-- Opening Marker --
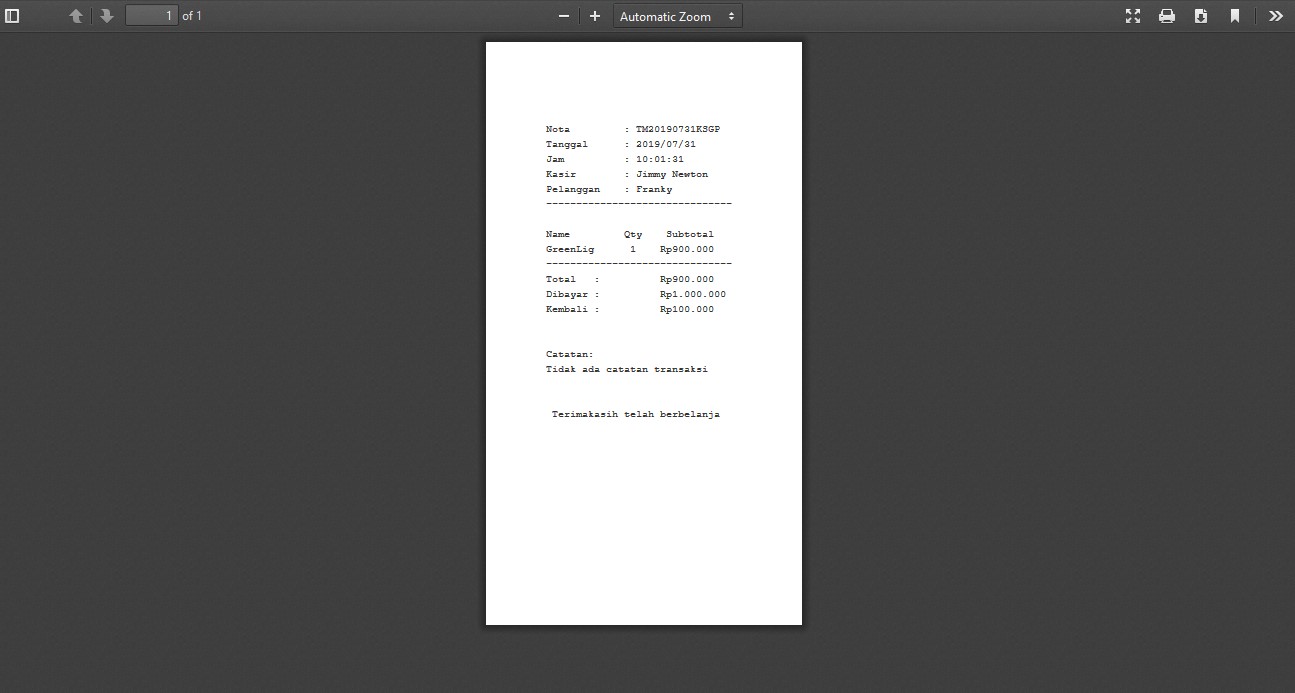Download the PDF file
This screenshot has height=693, width=1295.
click(1200, 15)
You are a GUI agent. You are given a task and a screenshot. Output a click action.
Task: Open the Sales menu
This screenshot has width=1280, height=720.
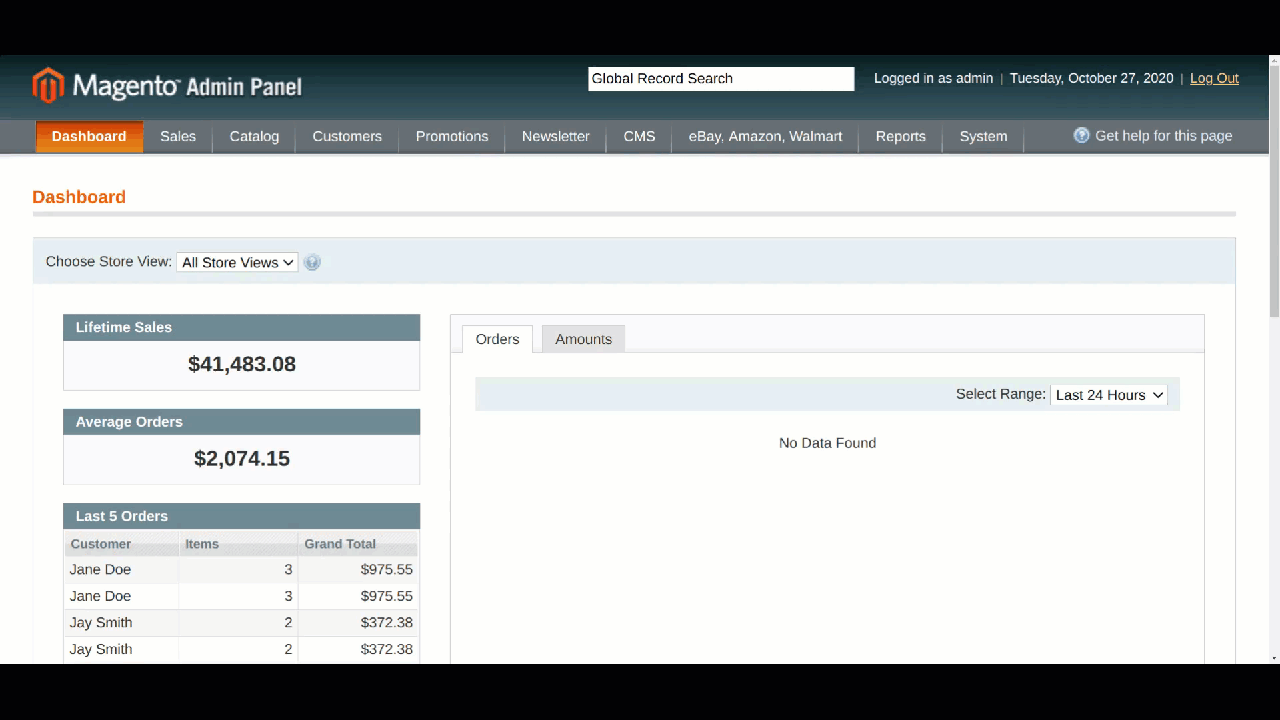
-- Closing Marker --
:: What you need to do ::
Every line from the one containing "You are a GUI" through the end of the records is to be returned exactly, and those lines alone; pictures are dropped.

:: The answer ::
You are a GUI agent. You are given a task and a screenshot. Output a click action.
Task: Open the Sales menu
This screenshot has width=1280, height=720.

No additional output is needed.